What with the economy continuing to flounder, you might be surprised to learn that a rather unusual thing has happened. Banks have started lending more money again.
According to the New York Times, banks have once again increased the flow of the borrowing tap, and loan growth, despite the fact it is still at a rather modest level, cannot be disputed, although it is mostly just strong corporate and consumer borrowers who are benefiting, the paper notes.
Due to more stringent qualifying criteria for loans being introduced over the last couple of years, many people have found it increasingly difficult to be able to actually qualify for a loan these days.

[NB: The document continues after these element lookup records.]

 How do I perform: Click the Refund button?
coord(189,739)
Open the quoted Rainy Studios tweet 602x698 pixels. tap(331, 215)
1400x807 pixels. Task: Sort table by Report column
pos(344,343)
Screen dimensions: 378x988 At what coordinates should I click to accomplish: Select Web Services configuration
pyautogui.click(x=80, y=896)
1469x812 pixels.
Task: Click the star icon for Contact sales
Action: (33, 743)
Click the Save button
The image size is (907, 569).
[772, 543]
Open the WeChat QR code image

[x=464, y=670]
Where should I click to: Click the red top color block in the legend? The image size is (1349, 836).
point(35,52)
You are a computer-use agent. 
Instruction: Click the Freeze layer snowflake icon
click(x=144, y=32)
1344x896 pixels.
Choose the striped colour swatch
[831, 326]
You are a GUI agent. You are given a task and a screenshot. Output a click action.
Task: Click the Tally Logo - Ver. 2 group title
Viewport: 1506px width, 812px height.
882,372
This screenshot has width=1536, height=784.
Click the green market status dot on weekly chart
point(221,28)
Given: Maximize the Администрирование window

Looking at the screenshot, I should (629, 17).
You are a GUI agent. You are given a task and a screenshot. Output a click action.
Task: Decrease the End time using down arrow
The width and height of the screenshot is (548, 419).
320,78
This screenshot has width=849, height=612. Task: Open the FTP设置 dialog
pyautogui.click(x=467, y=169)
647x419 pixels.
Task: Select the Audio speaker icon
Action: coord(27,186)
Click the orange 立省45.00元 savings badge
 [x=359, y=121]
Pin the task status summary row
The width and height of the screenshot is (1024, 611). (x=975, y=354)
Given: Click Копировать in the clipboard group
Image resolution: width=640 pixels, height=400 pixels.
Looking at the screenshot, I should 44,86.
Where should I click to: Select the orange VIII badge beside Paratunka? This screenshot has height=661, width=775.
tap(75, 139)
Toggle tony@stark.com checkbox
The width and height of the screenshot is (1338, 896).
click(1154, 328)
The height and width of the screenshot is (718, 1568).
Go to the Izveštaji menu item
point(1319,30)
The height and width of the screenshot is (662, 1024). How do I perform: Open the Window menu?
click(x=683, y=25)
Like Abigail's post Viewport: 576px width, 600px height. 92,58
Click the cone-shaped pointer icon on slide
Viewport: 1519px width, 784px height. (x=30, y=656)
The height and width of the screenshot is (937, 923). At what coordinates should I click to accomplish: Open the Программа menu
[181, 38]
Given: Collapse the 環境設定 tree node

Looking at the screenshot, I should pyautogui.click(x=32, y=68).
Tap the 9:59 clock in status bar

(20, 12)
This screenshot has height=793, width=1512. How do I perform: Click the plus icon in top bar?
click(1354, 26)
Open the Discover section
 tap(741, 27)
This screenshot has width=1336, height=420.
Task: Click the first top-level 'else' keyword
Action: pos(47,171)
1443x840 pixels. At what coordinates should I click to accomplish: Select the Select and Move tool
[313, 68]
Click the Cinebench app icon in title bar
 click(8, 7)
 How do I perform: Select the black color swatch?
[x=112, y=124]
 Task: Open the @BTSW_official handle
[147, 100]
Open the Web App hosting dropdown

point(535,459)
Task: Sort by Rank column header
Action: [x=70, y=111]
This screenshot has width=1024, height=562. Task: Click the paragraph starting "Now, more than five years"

But, according to Timothy Sloan of Wells Fargo, the belief that banks aren’t doling out money anymore is wrong. “Lending is strong right now,” he said. “And it will continue to grow, based on what we are seeing right now.”
One fine example is Citigroup, which recently announced third quarter loan growth in almost all of its businesses.
Experts say that the growth in the number of loans being granted is likely due to two factors – borrowers cashing in on their credit lines, and interest rates which are at a record low.
Home loans however, have not risen, and perhaps this more than anything else is a telling sign of how much harder it is for the average person to get credit. Borrowing for mortgages and home equity loans have seen a 6.2% decline since their 2007 peak, according to data provided by the Federal Reserve.
And there’s still a long way to go before we see any real improvements, says Bernard Baumohl of the Economic Outlook Group. He said that although borrowing may have increased, the situation right now is not even close to where it needs to be for the economy to start growing properly once again, and for more jobs to be created.